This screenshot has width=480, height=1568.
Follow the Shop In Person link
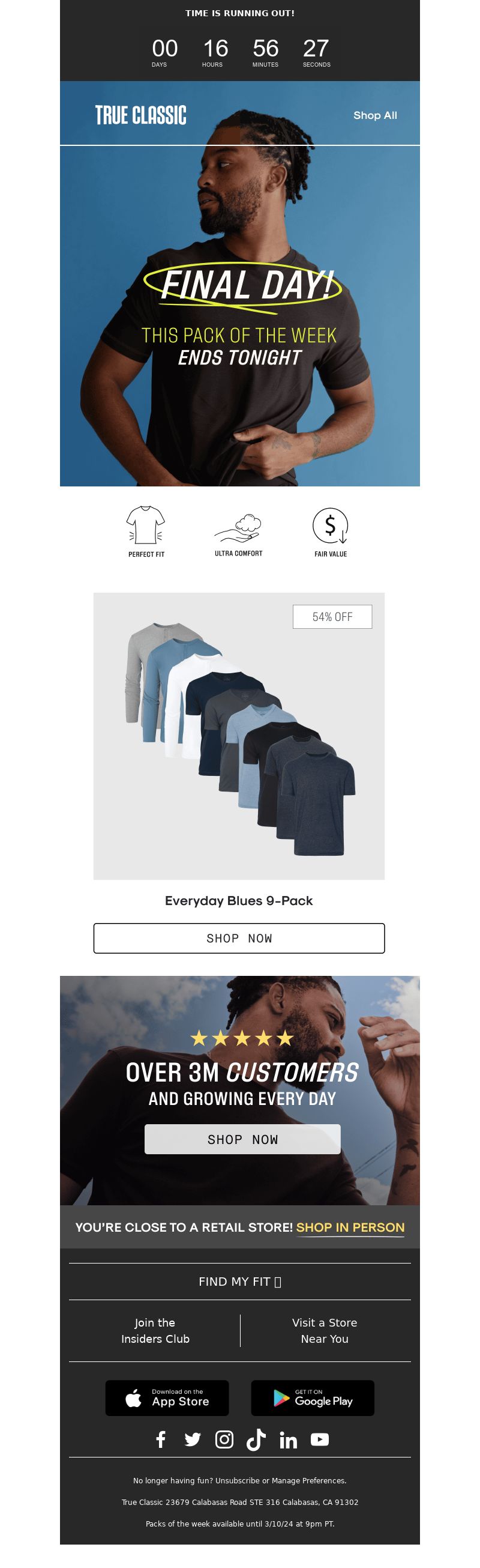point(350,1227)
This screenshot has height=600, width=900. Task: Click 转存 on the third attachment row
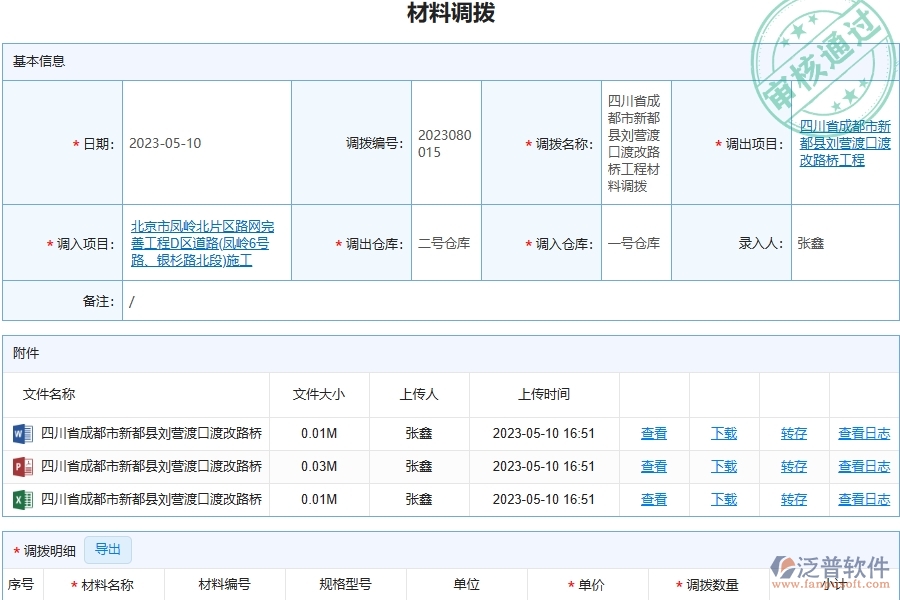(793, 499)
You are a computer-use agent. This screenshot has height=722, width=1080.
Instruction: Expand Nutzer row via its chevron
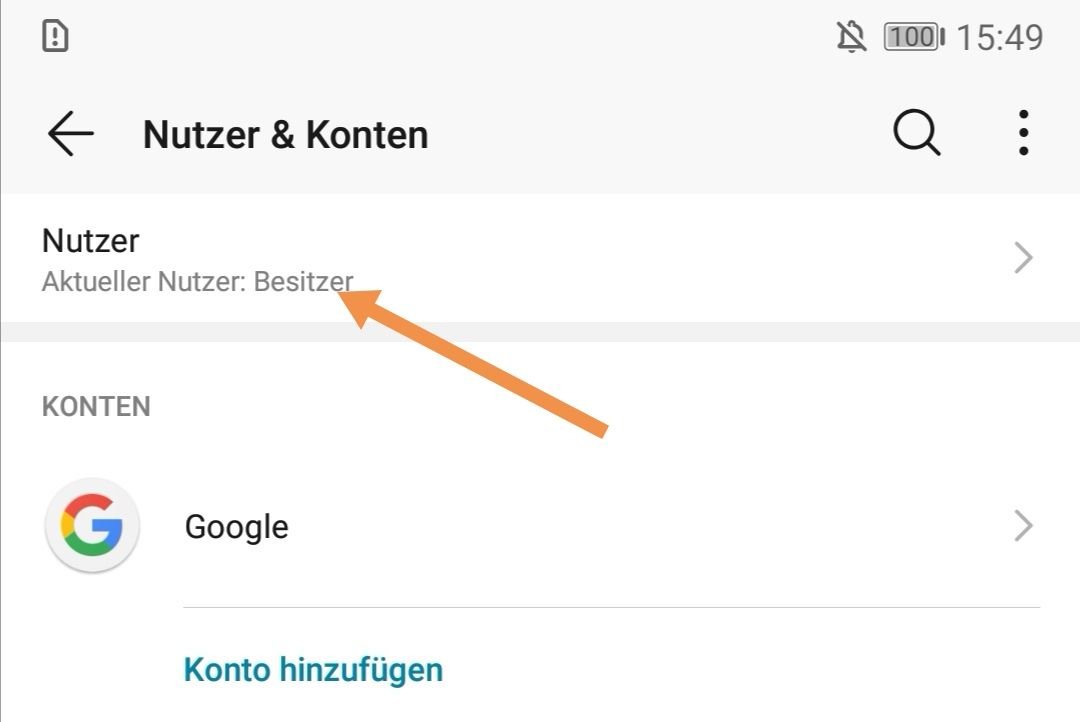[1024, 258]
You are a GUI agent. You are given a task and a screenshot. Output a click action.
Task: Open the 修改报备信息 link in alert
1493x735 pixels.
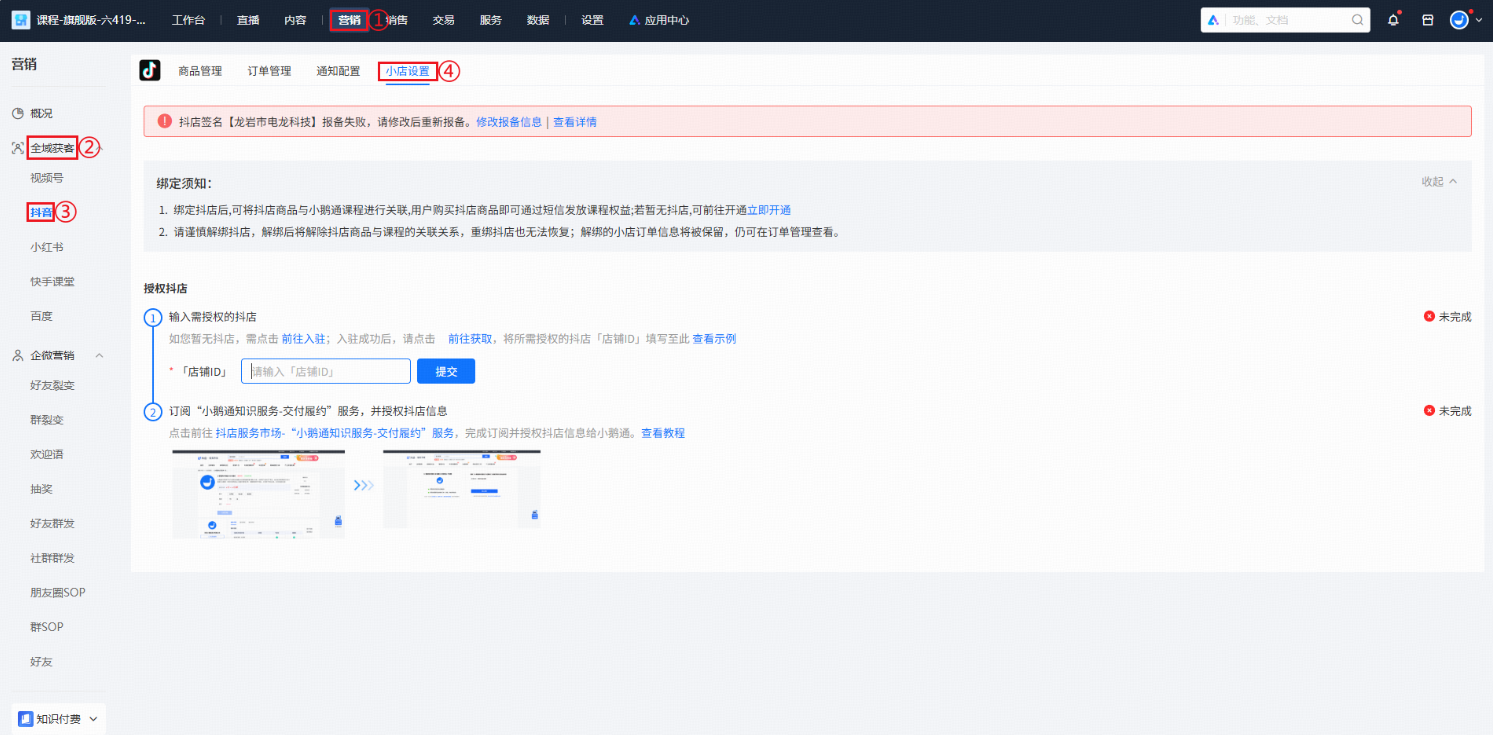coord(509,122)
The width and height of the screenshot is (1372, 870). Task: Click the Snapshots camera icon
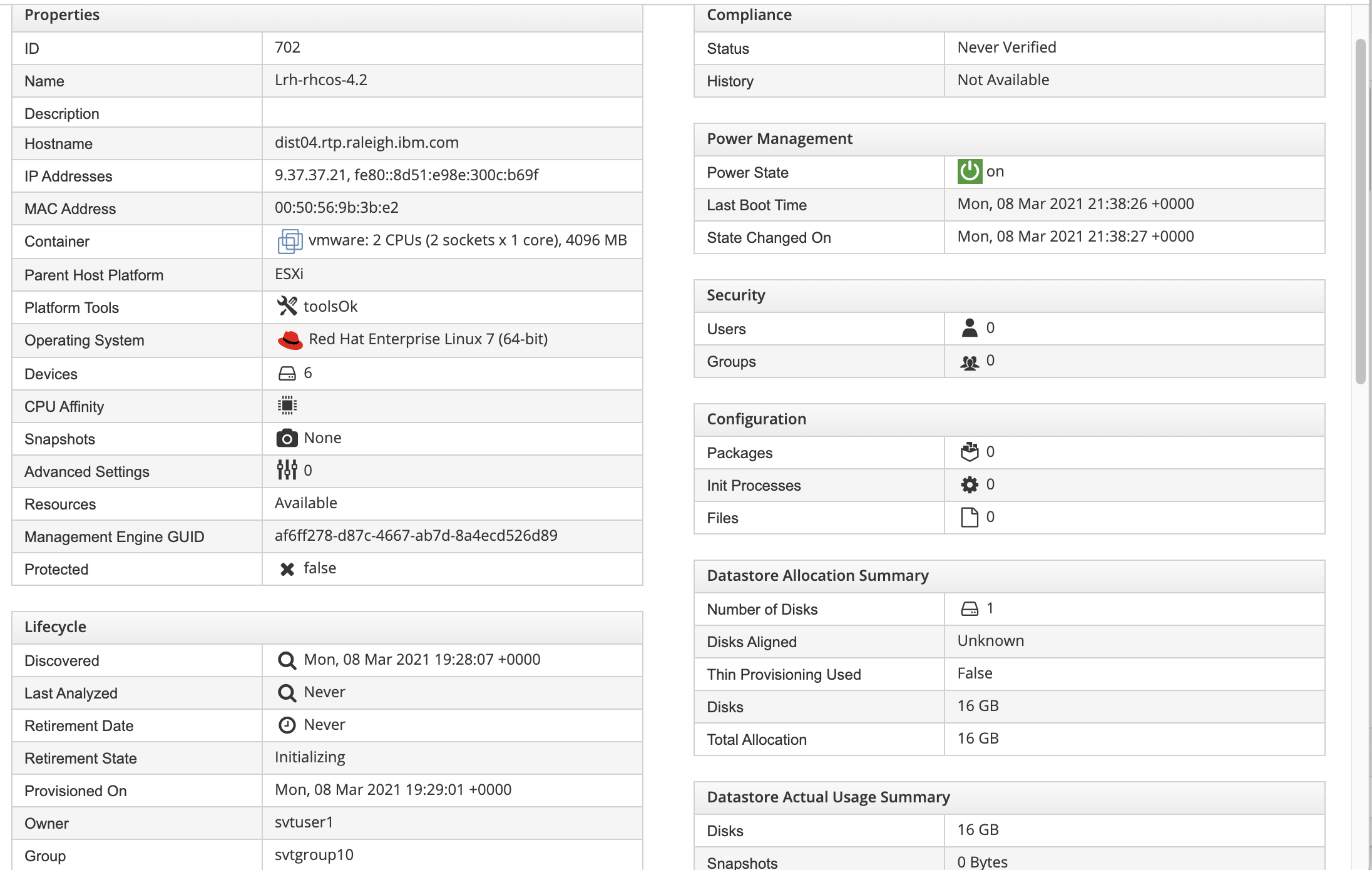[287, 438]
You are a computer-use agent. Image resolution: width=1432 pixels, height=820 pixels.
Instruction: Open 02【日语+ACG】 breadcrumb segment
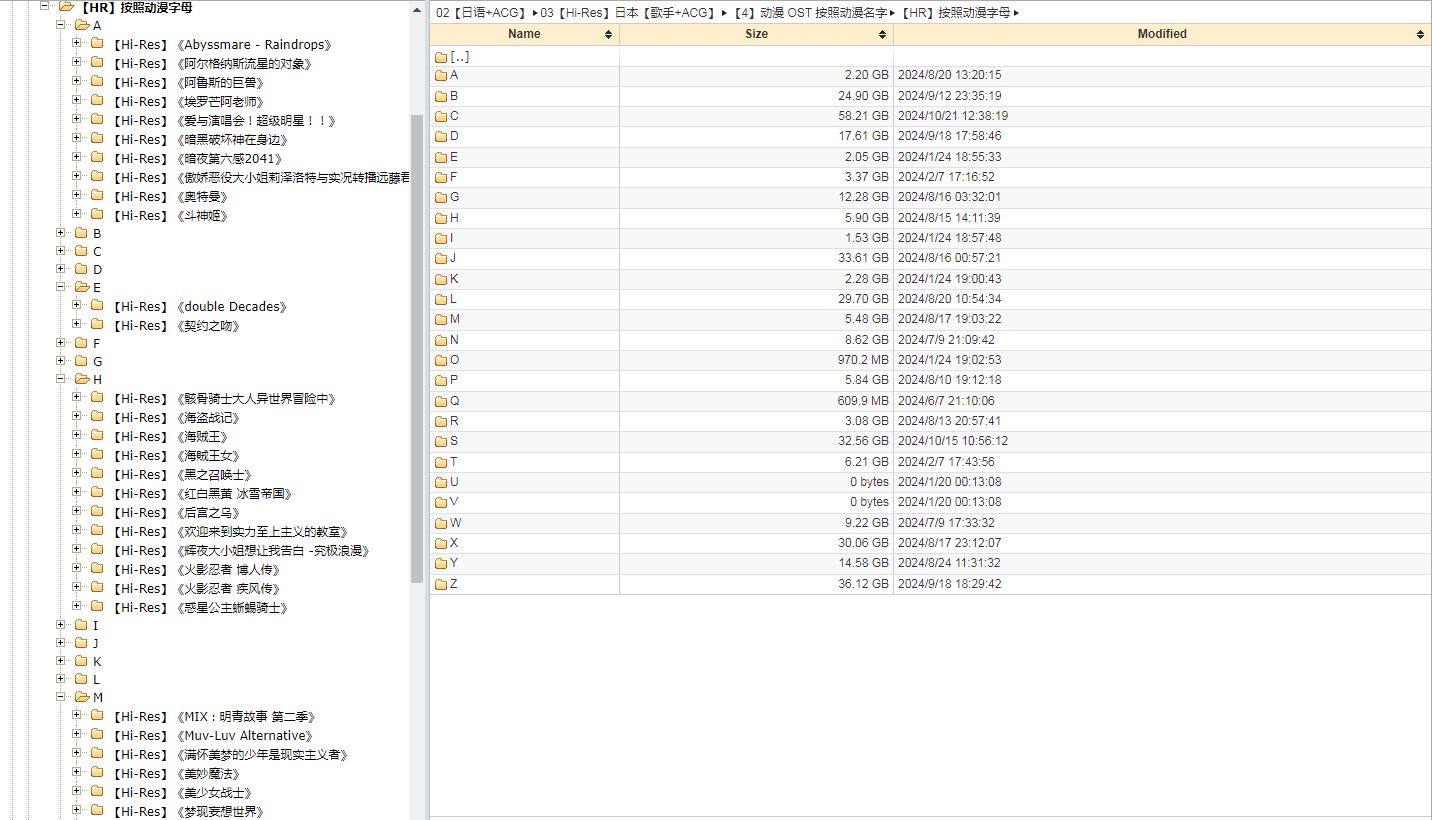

* * *

WHAT IS EXPECTED: Each line above should be output exactly, apart from the pictures.

TASK OUTPUT:
This screenshot has width=480, height=1568.
Follow the Shop In Person link
point(350,1227)
This screenshot has height=600, width=900. Task: Click 转存 on the third attachment row
(793, 499)
You are a computer-use agent. This screenshot has height=722, width=1080.
Instruction: Expand Nutzer row via its chevron
[1024, 258]
You are a GUI agent. You are given a task and a screenshot. Output a click action.
Task: Open the 修改报备信息 link in alert
1493x735 pixels.
coord(509,122)
The width and height of the screenshot is (1372, 870). Task: Click the Snapshots camera icon
[287, 438]
You are a computer-use agent. Image resolution: width=1432 pixels, height=820 pixels.
Instruction: Open 02【日语+ACG】 breadcrumb segment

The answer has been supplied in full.